No team in the NBA was more disrupted by injuries than the Hornets. The club lost Peja Stojakovic for much of the season and David West missed a long stretch of games. Paul missed time because of an ankle injury then played on a bum foot that eventually required surgery. He’s expected to be ready for training camp and looks primed for a big season if the others are healthy. Even with the injuries and replacement players on the floor, Paul ranked fourth in the league with 8.9 assists per game. Add in Morris Peterson at shooting guard, and Paul should have ample targets inside and outside to increase his fantasy value.
Top rookie wasn’t nearly enough for Chris Paul, who rapidly ascended from “dominant player in the draft class of 2005” to “elite NBA point guard” to starter status for Team USA in the World Championships. And to think – he was selected fourth overall. Think Atlanta would like a mulligan on that pick? This year, the conditions are ripe for more of the same – with a premium scorer like Peja Stojakovic on the wing and an active pivot guarding the basket in Tyson Chandler, Paul’s assist totals and steals seem ripe for a healthy increase. But there’s risk – remember that Paul is coming off the longest basketball season of his life, and that he went almost directly from his rookie NBA season into training with Team USA. His body will have very little time to recover before training camp; a slow start to his sophomore season wouldn’t be shocking.

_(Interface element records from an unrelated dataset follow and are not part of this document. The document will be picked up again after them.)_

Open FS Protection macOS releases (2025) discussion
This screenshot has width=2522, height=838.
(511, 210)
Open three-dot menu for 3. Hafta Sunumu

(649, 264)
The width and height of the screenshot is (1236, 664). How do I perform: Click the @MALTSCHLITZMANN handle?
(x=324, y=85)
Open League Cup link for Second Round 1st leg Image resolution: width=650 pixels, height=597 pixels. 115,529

Paul may very well be New Orleans’ best player right now -- that’s both a blessing and a curse. It’s a blessing to the Hornets, who netted the elusive Paul in this year’s lottery. Within a year or two, Paul should emerge as a solid scoring point guard with exceptional court vision. It’s a curse to Paul, who probably had more talent surrounding him on last year’s Wake Forest squad. Splitting time with veteran Speedy Claxton, it is possible that Paul might manage numbers similar to what Dan Dickau gave New Orleans last year – 12 points, around five assists, a steal or two. Bump him up a couple of rounds in a keeper league.

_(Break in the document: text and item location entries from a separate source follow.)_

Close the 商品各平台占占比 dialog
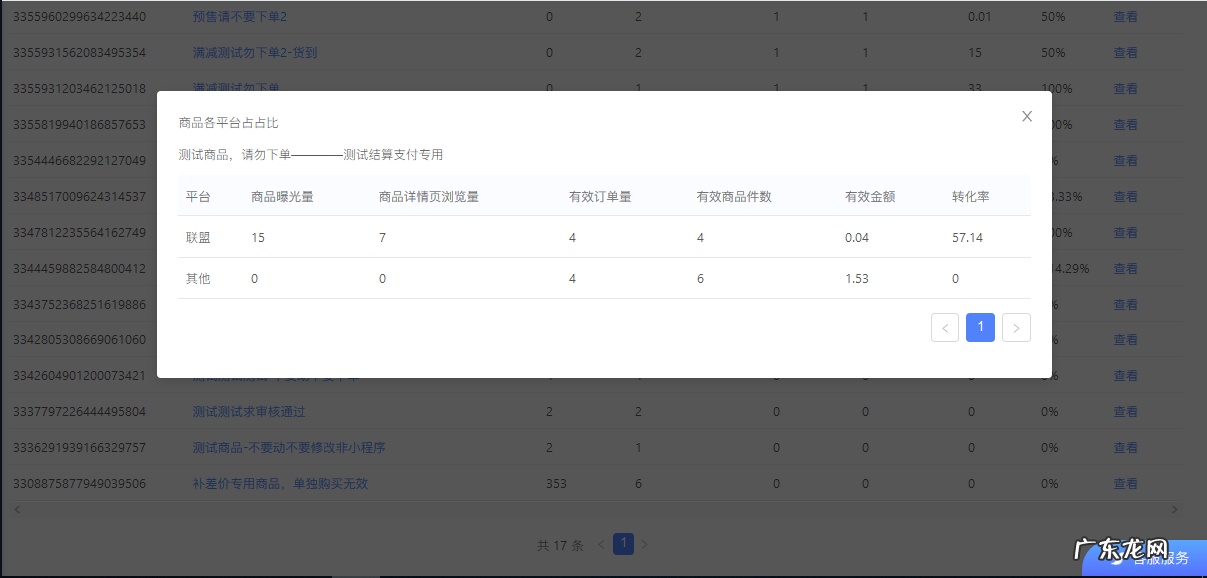1207x578 pixels. click(x=1026, y=116)

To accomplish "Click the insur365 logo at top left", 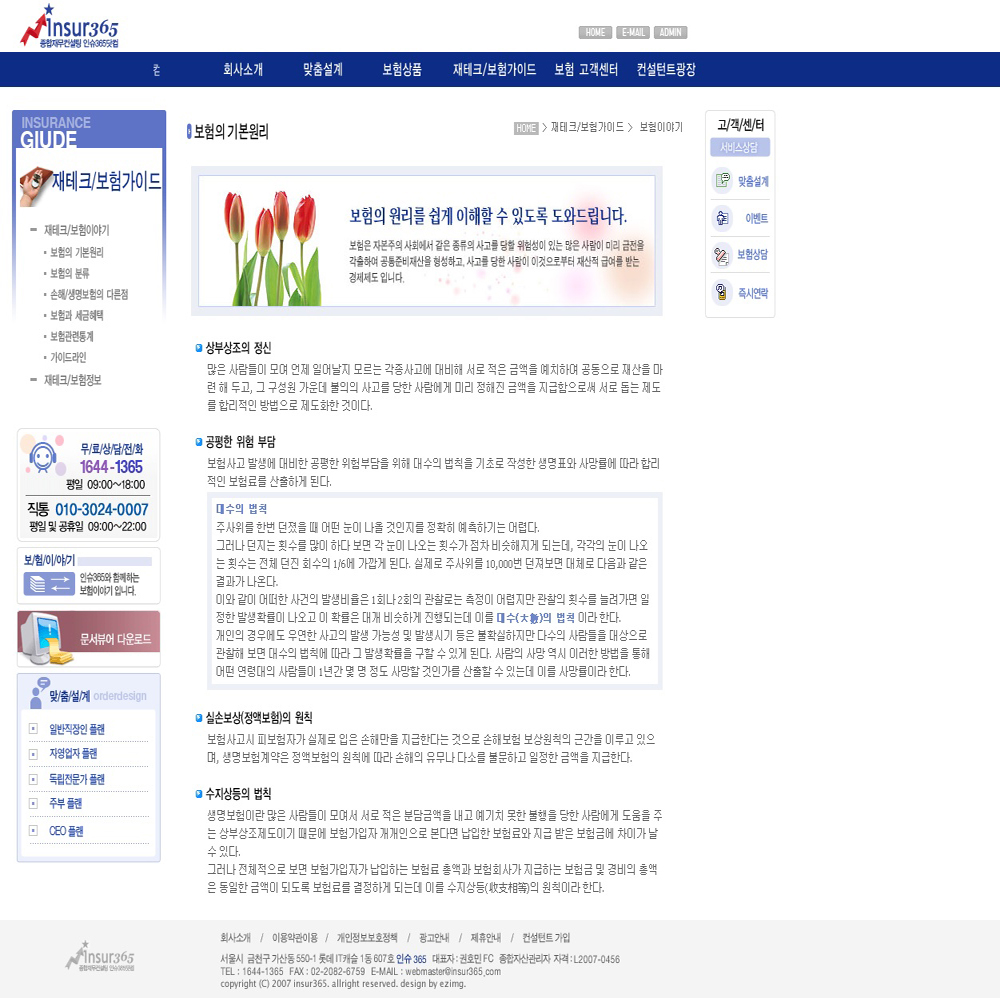I will click(69, 28).
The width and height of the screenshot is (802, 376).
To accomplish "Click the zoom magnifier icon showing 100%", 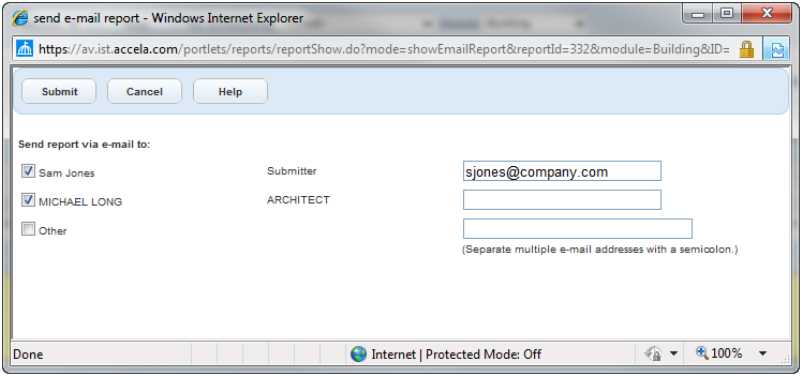I will point(702,352).
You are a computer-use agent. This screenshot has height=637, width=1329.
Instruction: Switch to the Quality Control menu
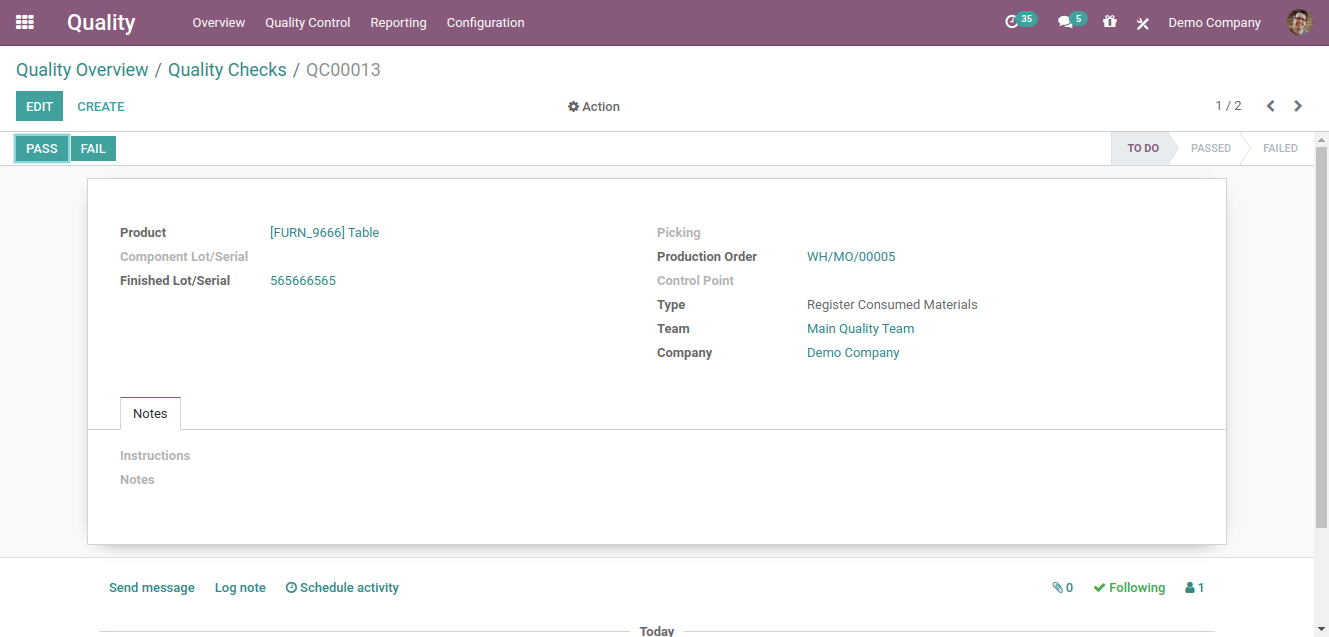307,22
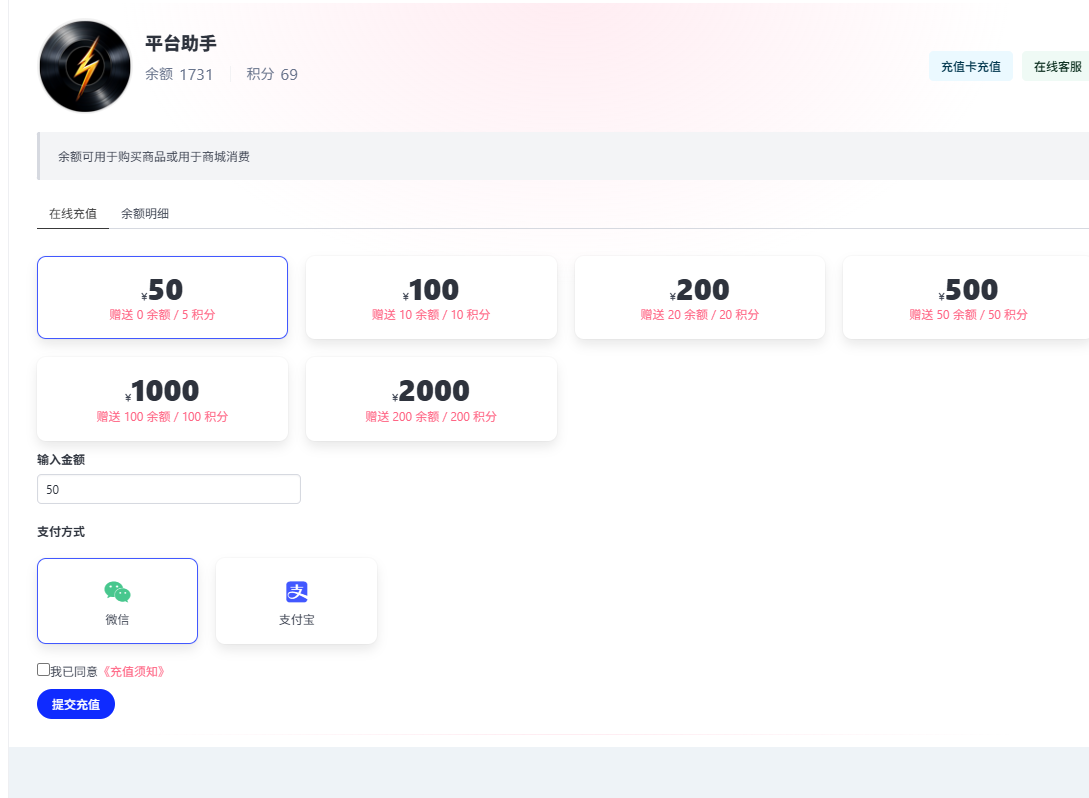Choose the ¥50 recharge amount card

(x=162, y=298)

Paul is widely considered the top point guard in this year's draft. He has lightning quick speed, great court vision, superb decision-making, great range and accuracy on his jumpshot, shifty penetrating skills and a great knack for playing the passing lanes. The biggest knock on Paul is his lack of size, as he's listed at 6-1 which is a stretch. Portland isn't likely to draft Paul with the third pick after drafting Sebastian Telfair last season so Hornets or Bobcats could end up with potentially the most NBA-ready (along with Andrew Bogut) player in this year's draft.